TEXT UNDER STUDY.
####################
Multimodal Sequence Packing

We have released all our pre-training image-text caption data in webdataset format at Open-Qwen2VL-Data. Please download it with huggingface-cli download or directly git clone.

Then please run

bash mm_sequence_packing/multiprocess_sequence_packing_image_to_pil.sh 0 4 504 datacomp
bash mm_sequence_packing/multiprocess_sequence_packing_image_to_pil.sh 0 4 326 ccs

Compute-Efficient MLLM Pre-Training

Prior to training, please follow the sequence packing instructions in the README to prepare the pickle files for each subdataset.

Then please run the training script

bash prismatic-vlms/train.sh ${CKPTID} ${STAGE} ${BSZ} ${PER_GPU_BSZ}

Here are the parameters for training:

  • CKPTID: id for the saved checkpoint;
  • STAGE: choose between pretrain and full-pretrain, in which the full-pretrain will make the vision encoder trainable as well;
  • BSZ: global batch size;
  • PER_GPU_BSZ: the batch size for each gpu. If the global_bsz != num_gpus * per_gpu_bsz, then the gradient accumulation will be applied.

Visual SFT

Large-Scale SFT on MammoTH-VL-10M

Please firstly download and unzip the images of MAmmoTH-VL-10M. Then run python data_prepare/split_mammoth_10m.py to split each instruction examples into single json files.
####################
RECORDED INFORMATION.
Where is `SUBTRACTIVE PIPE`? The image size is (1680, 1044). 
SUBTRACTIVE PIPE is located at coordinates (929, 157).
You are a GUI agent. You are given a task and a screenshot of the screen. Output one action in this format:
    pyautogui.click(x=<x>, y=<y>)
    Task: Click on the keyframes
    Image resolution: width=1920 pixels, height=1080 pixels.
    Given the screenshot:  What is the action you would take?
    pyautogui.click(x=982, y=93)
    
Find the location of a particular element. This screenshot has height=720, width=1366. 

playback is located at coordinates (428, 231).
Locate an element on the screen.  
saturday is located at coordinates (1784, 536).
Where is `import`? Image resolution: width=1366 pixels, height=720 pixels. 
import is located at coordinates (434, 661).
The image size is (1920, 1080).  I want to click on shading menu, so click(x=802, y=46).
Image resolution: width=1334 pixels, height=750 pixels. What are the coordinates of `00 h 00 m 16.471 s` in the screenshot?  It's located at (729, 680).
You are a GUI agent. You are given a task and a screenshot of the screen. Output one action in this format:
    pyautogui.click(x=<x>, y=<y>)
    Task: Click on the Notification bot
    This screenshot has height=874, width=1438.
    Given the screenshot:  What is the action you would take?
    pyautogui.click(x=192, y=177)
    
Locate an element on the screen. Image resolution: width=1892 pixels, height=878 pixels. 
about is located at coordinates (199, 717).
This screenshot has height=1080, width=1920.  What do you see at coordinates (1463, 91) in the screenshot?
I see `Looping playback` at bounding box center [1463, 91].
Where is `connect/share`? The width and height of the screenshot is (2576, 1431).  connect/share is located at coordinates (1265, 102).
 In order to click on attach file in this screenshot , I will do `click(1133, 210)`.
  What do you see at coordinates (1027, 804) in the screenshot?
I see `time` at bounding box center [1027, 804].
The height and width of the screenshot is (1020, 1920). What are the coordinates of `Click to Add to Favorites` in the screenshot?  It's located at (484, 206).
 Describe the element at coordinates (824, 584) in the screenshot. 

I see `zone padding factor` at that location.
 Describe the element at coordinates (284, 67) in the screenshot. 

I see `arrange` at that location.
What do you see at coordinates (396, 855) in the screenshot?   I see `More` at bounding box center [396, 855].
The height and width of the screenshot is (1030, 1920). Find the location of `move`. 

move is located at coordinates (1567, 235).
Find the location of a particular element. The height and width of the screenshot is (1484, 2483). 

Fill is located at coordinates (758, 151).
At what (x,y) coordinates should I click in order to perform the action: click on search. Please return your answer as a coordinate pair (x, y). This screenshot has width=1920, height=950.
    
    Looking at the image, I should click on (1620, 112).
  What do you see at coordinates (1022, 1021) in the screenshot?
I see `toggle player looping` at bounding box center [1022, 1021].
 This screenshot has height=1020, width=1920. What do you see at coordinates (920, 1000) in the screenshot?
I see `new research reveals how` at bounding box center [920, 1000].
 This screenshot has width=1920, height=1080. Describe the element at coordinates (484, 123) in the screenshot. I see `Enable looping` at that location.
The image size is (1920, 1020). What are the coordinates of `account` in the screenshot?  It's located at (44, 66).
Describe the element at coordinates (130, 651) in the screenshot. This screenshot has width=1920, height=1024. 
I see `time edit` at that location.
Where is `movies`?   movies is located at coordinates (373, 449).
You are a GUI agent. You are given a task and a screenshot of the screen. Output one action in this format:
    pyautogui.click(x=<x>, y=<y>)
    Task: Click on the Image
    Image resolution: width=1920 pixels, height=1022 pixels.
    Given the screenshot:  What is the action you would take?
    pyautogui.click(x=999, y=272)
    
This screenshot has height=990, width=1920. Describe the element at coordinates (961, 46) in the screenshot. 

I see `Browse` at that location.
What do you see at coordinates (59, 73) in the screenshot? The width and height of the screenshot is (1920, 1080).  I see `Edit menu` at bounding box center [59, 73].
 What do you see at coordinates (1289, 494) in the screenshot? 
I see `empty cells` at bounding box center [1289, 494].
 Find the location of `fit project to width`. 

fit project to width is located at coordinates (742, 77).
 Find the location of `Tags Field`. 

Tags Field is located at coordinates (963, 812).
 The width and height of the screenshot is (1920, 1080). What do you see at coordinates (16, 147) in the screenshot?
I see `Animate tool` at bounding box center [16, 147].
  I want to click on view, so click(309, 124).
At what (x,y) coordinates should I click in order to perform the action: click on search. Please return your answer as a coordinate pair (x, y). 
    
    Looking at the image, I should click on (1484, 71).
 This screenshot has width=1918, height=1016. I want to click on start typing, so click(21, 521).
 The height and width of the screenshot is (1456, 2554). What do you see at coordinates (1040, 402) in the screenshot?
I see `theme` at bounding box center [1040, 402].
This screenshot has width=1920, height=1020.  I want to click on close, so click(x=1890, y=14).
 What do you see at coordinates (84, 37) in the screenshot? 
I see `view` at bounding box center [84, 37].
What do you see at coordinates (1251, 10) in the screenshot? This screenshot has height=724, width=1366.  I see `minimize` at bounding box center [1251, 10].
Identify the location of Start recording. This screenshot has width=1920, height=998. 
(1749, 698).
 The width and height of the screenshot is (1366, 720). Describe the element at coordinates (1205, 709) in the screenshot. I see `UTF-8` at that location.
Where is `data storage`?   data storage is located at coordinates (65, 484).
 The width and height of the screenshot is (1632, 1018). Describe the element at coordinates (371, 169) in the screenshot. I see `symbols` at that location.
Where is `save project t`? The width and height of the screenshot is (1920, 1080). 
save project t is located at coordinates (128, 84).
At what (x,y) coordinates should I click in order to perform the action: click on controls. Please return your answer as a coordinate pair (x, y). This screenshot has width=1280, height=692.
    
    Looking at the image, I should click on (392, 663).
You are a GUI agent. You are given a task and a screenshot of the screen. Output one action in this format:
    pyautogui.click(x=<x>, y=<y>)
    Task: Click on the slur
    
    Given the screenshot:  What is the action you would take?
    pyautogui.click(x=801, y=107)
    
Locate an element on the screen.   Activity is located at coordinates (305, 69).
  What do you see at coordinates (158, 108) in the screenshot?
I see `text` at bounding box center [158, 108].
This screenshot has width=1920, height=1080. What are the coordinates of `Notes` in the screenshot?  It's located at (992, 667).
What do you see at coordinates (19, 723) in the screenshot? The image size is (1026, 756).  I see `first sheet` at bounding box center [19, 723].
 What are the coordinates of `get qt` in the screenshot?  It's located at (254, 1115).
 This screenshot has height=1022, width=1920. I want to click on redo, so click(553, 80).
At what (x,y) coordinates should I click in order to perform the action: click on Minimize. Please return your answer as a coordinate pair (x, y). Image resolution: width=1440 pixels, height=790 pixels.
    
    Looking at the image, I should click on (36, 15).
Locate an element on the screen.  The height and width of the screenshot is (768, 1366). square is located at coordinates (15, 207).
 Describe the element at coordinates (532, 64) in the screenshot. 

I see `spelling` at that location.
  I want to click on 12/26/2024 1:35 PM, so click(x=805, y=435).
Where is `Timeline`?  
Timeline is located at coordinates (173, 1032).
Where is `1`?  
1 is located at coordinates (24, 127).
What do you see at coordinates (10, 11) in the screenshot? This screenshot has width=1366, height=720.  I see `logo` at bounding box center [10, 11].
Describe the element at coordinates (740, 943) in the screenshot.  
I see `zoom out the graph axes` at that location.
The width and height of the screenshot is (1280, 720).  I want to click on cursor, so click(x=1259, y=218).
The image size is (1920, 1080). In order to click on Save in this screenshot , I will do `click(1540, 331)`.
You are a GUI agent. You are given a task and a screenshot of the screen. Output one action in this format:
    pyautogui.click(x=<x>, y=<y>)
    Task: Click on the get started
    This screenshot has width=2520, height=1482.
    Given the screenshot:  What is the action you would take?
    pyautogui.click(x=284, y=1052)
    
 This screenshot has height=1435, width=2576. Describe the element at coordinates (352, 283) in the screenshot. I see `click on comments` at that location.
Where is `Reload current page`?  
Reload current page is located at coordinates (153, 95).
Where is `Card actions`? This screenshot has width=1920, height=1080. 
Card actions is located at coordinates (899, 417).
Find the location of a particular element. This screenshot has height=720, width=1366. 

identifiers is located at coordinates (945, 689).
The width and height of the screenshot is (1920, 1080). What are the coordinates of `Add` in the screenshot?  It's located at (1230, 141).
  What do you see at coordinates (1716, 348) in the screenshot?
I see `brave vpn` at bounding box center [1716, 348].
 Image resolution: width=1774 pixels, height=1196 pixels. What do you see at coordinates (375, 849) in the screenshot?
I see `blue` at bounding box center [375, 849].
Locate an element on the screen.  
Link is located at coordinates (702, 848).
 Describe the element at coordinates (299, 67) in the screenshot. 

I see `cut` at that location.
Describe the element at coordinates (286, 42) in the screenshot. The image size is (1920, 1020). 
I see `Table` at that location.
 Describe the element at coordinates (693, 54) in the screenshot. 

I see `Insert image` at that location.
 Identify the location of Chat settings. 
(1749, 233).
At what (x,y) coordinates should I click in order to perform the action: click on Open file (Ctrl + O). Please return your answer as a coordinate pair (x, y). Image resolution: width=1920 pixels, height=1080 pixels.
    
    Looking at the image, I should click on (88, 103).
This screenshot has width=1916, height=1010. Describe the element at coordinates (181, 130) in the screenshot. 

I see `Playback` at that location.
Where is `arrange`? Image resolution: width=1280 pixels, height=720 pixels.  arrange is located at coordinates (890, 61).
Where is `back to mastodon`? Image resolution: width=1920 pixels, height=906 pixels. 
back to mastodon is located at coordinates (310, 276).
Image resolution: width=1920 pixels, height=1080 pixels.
####################
WHAT IS REQUIRED. Decide whether each statement agrees with the training instructions, answering yes or no and quoting the deciding words: (a) the full-pretrain stage also makes the vision encoder trainable; (b) the pre-training image-text caption data was released in JSON format; (c) gradient accumulation is applied when the global batch size differs from the number of GPUs times the per-GPU batch size. The rows play no part in this work.

EXPECTED ANSWER.
(a) Yes: "the full-pretrain will make the vision encoder trainable as well"
(b) No: "in webdataset format"
(c) Yes: "If the global_bsz != num_gpus * per_gpu_bsz, then the gradient accumulation will be applied."